INTRODUCTION
Periodontal disease is a prevalent inflammatory disease in the oral cavity where the complex interaction between bacteria and the host immune response leads to periodontitis. Periodontal disease is classified into chronic inflammatory and aggressive inflammatory diseases by tradition. However, the recently acknowledged classification of periodontal disease is based on the clinical presentation of the disease. Periodontal disease is primarily characterized by the destruction of connective tissue of the gingival, periodontal ligament, and alveolar bone. Periodontitis infection is caused by microorganisms such as Aggregatibacter actinomycetecomitans, Bacteroides forsythus, Campylobacter rectus, Fusobacterium nucleatum, and Porphyromonas gingivalis.[1,2] Bacterial plaque is the primary etiological agent for periodontitis, the local and systemic factors of host immune components are also involved in causing the disease. The local factors might favor the accumulation of plaque and maturation, while systemic factors might decrease the host immune response including environmental, genetic, and immunological factors. The variations in genes linked with inflammatory responses might be complicated to increase the risk of periodontitis which is recently shown.[3]
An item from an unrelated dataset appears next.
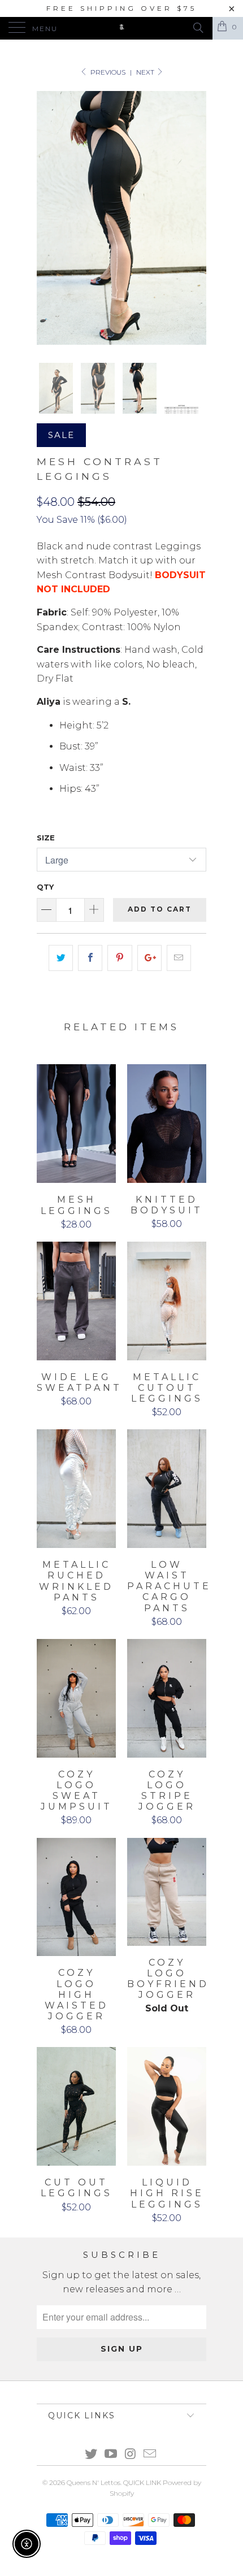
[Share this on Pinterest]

Mitochondria are internal organelles of cells, and they are a cellular powerhouse, producing adenosine triphosphate (ATP) through the electron transport chain. They have a wide range of functions in cells, including calcium (Ca2+) homeostasis regulation, orchestration of apoptosis, and differentiation.[4] An abundance of evidence shows reactive oxygen species (ROS) produced by mitochondria has a role in inflammatory signaling regulation. Mitochondria implicate the inflammatory response in multiple aspects. In general, inflammation is induced by oxidative stress to create a stressful condition that leads to tissue damage and triggers chronic inflammation. This process is predominantly organized by activating the inflammasome of NOD-, LRR- and pyrin domain 3 (NLRP3).[5] The inflammatory response is induced by the mitochondria via pattern recognition receptors, damage-associated molecular patterns, and NLRP3 inflammasome activation.[6] Several nuclear gene mutations were reported in aggressive and chronic periodontitis. The list of genetic factors linked with periodontitis is still unclear, and more research work is needed to establish the biomarkers and genetic abnormalities that might allow for the early detection, prevention, and treatment of periodontitis patients at high risk. In this review, we discuss the role of mitochondrial DNA (MT-DNA) mutation in periodontal inflammation and its association with mitochondrial dysfunction.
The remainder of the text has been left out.